═══ Exercise inputs

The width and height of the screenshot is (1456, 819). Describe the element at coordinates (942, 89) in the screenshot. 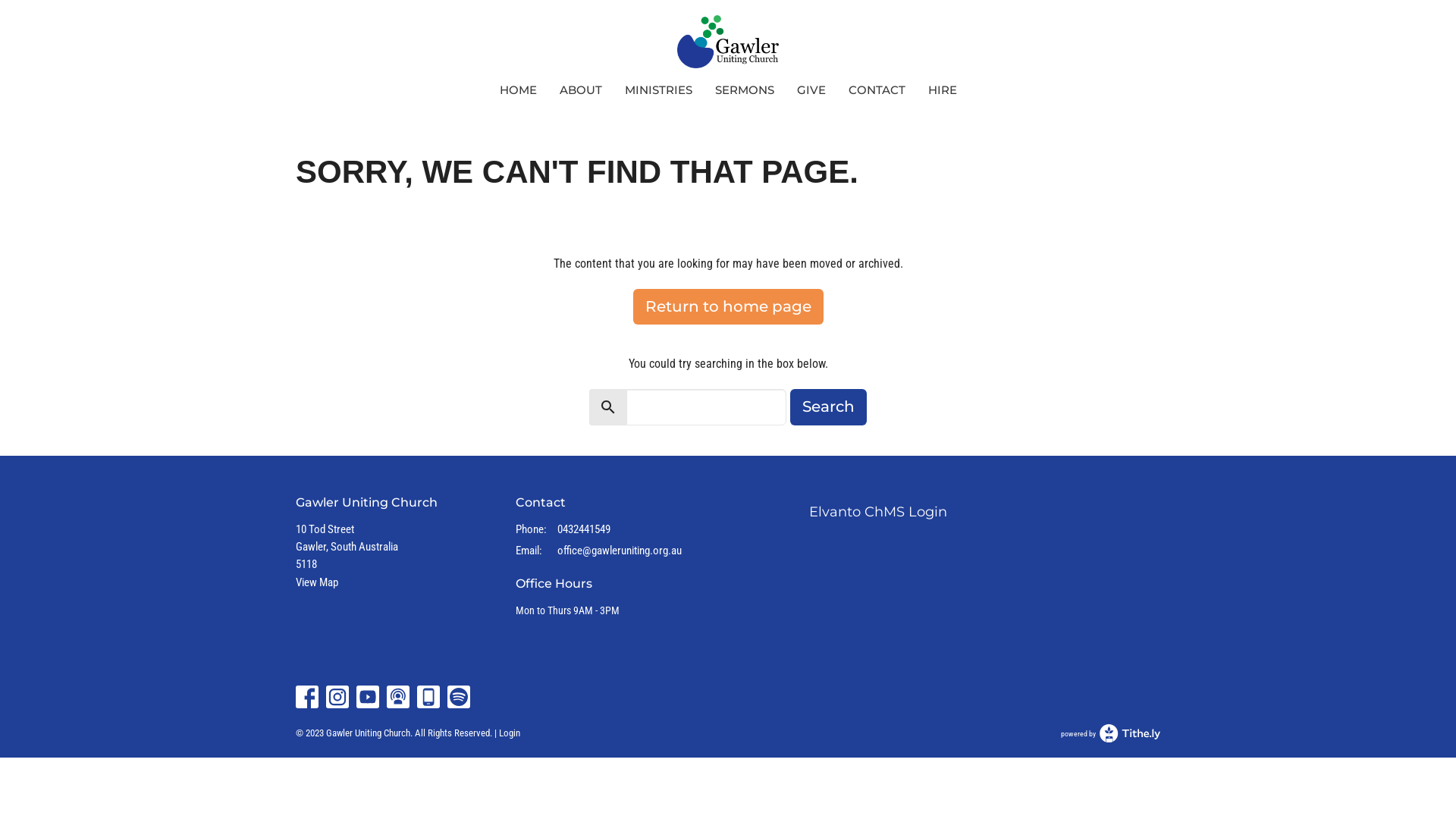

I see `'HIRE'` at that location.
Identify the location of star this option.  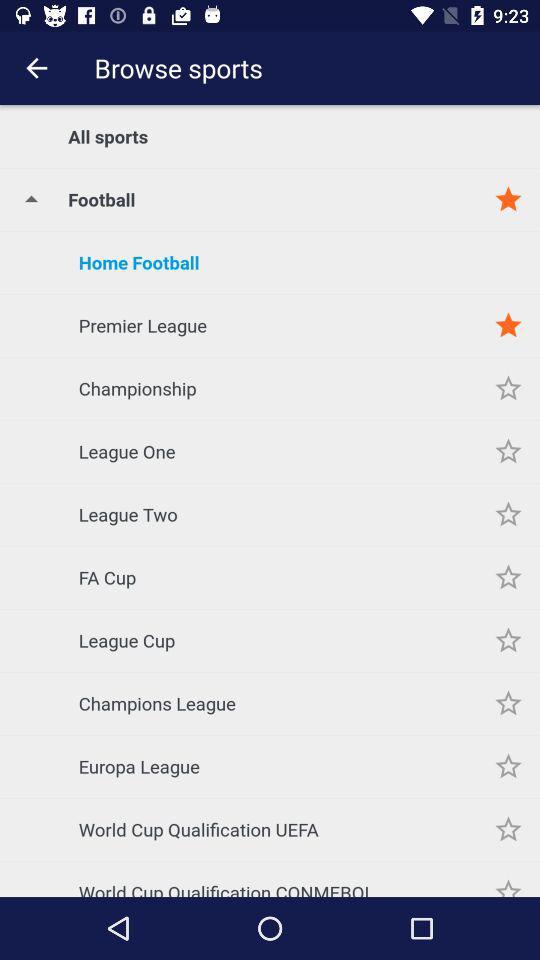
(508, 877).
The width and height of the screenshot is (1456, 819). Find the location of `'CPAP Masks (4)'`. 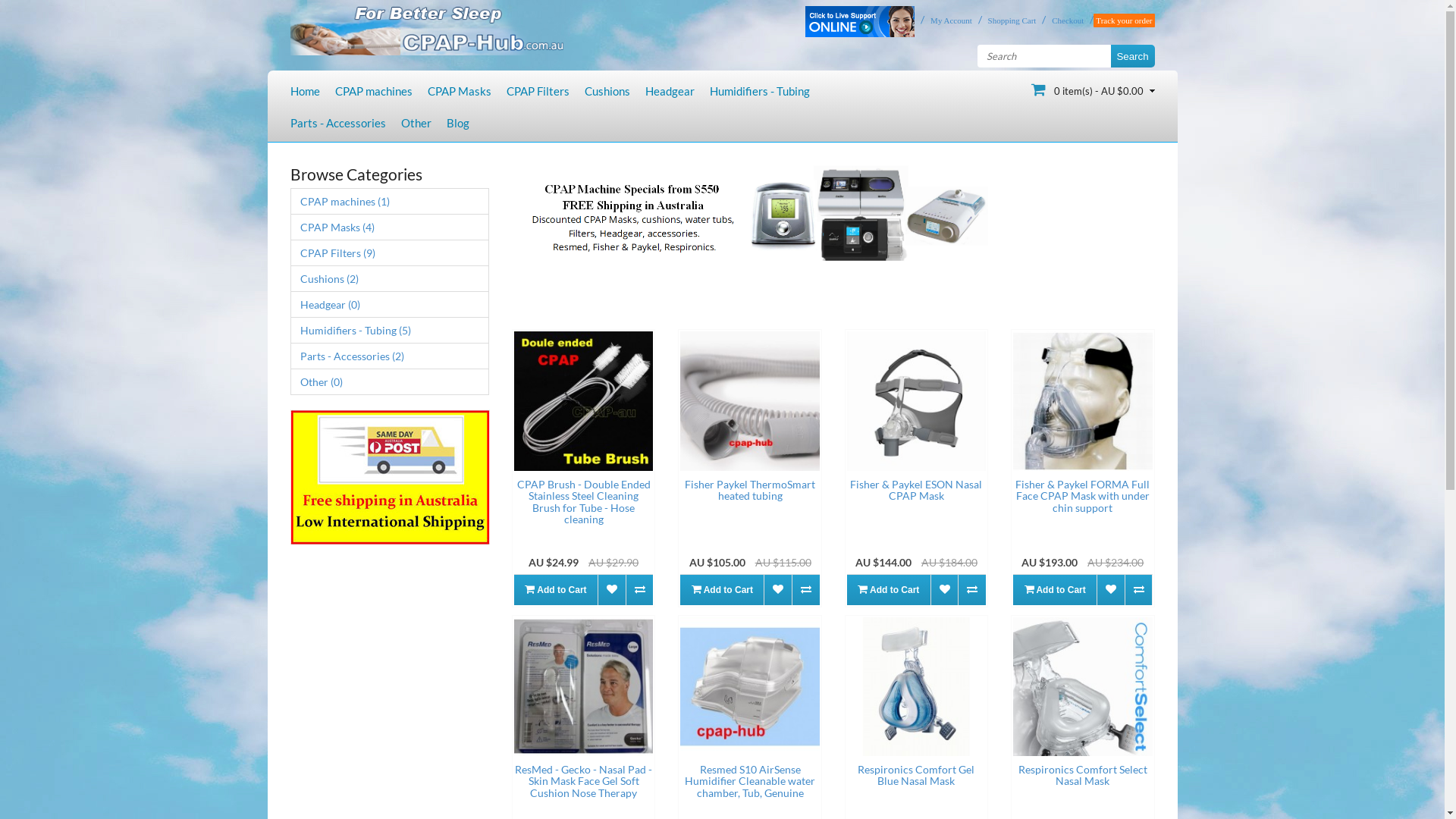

══════

Short problem:
Rewrite all of the items above, swapping every "screenshot" for "image" and leaving everything else the same. Omit the pictures from your answer.

Written reply:
The width and height of the image is (1456, 819). Describe the element at coordinates (942, 89) in the image. 

I see `'HIRE'` at that location.
Identify the location of star this option.  
(508, 877).
The width and height of the image is (1456, 819). Find the location of `'CPAP Masks (4)'`. 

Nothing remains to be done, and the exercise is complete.